- Benchmark performance
- Profile benchmark
- Optimize performance (7.91s → 3.35s, 58% faster)
- Handle bad SRTM data
Profile showed 27.5% of CPU in HashMap hashing (hash_one 20.4% +
Hasher::write 7.1%). TileCoord is 4 bytes (two i16s) but HashMap uses
SipHash. Switched to FxHashMap from rustc-hash which uses a fast
multiply-xor hash.
- Baseline: 7.91s
- After: 5.16s
- Improvement: 35%
The ring search visits many consecutive cells in the same tile, but each
cache.elevation() call did a hash lookup. Added a CachedTile that
stores a raw pointer to the current tile's elevation data and skips the
hash lookup when the tile coordinate hasn't changed. The pointer is
stable because Vec heap data doesn't move when the HashMap resizes.
- Baseline: 5.16s
- After: 4.61s
- Improvement: 11%
The per-element loop doing i16::from_be_bytes was not vectorized by
LLVM. Replaced with copy_nonoverlapping followed by an in-place
i16::from_be loop, which LLVM vectorizes into SIMD byte-swap
instructions.
- Baseline: 4.61s
- After: 3.61s
- Improvement: 22%
The iteration interleaved top and bottom ring edges, alternating between
opposite ends on every cell. This defeated the CachedTile optimization,
forcing a hash lookup on nearly every cell. Reordering to iterate each
edge contiguously keeps consecutive cells in the same tile.
- Baseline: 3.61s
- After: 3.30s
- Improvement: 9%
Added max_elevation field to Tile. When the search enters a new
tile, if max_elevation ≤ min_elevation, all cells in that tile are
skipped without reading elevation data, avoiding cache misses entirely.
- Benchmark (35km searches): no significant change (tiles nearby have qualifying peaks)
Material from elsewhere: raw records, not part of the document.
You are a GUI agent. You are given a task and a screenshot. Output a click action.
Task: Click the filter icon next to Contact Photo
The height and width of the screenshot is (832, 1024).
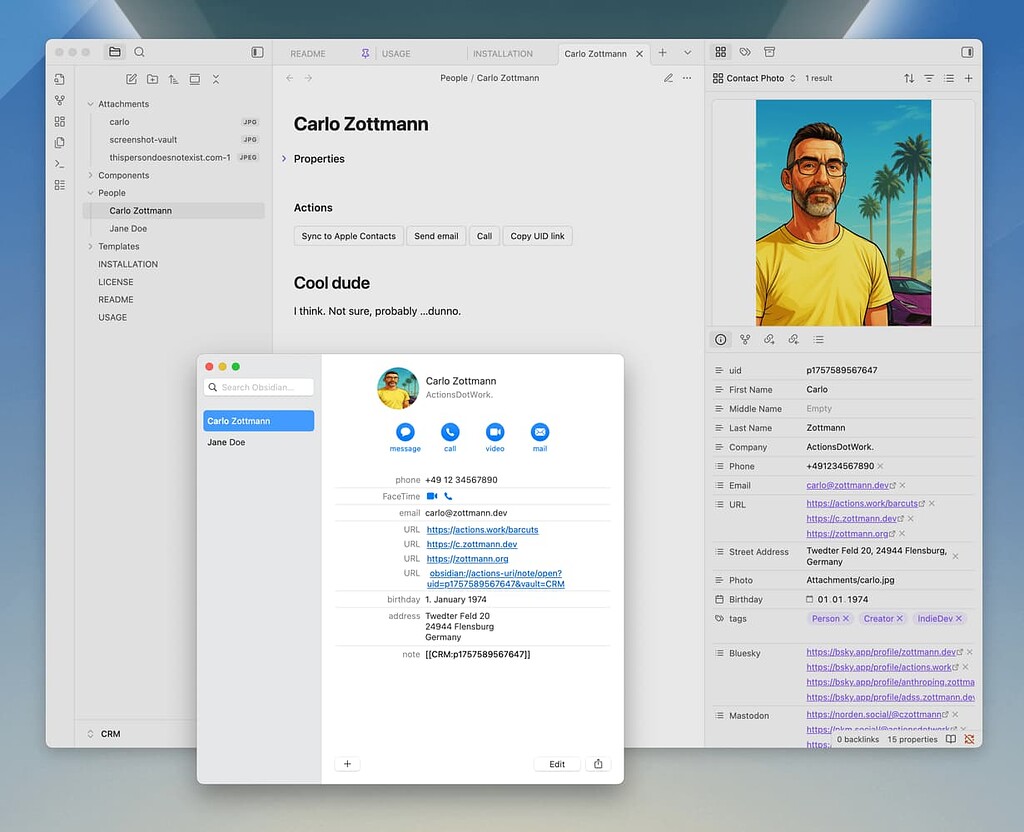click(x=929, y=78)
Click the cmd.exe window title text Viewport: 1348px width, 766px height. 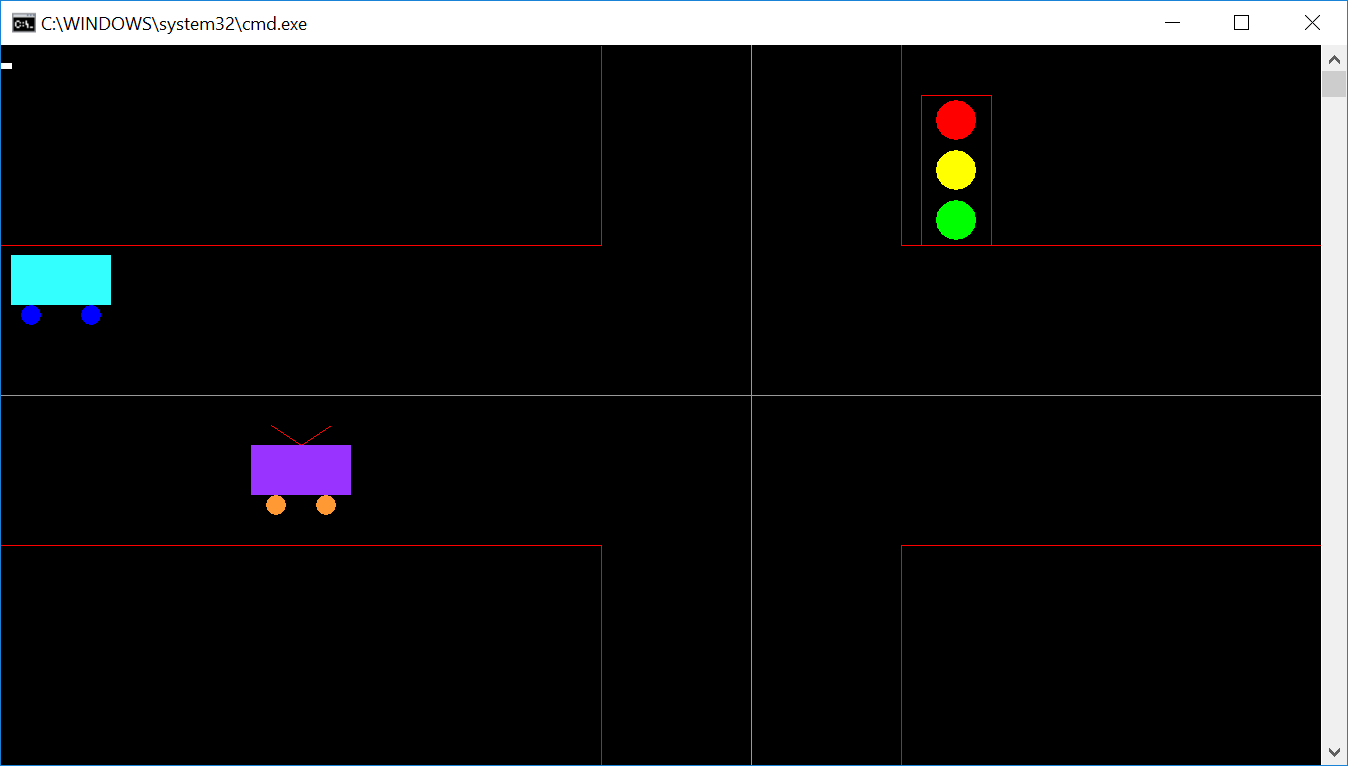[174, 23]
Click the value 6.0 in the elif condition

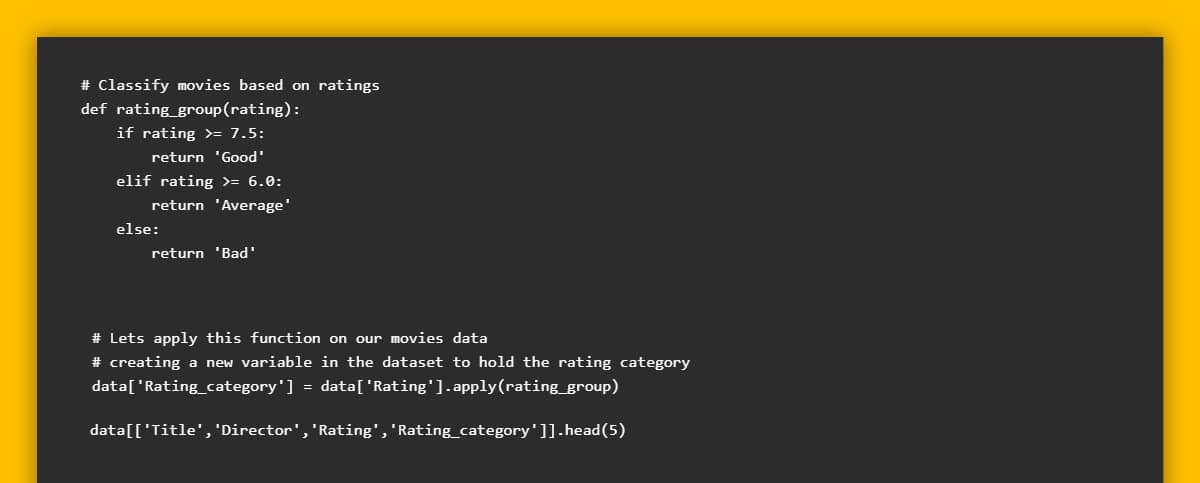tap(261, 181)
- Bag 55 (207km search, min 2550m): ~5s → 2.7s (46% faster) — most tiles in the search area are below 2550m and get skipped
div_euclid / rem_euclid compile to idiv instructions (~30
cycles each). Added a fast path: if global row/col are in [0, stride),
the cell is in the center tile and no division is needed. Uses unsigned
comparison trick to check both bounds in one instruction.
- Baseline: 3.35s
- After: 3.27s
- Improvement: 2%
Attempted to reuse a single Vec across ring iterations instead of
allocating a new one per ring. This caused an 8% regression, likely
because Vec::with_capacity with exact size produces better-fitting
allocations than reusing a growing buffer.